_EXERCISE MATERIAL:_
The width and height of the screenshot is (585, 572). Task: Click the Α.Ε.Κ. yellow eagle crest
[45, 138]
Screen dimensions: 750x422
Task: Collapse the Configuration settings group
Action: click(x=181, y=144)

_EXERCISE GOAL:_ Using the material above, please reproduce each line exactly.

_RESPONSE TO THIS TASK:_
The width and height of the screenshot is (585, 572). Task: Click the Α.Ε.Κ. yellow eagle crest
[45, 138]
Screen dimensions: 750x422
Task: Collapse the Configuration settings group
Action: click(x=181, y=144)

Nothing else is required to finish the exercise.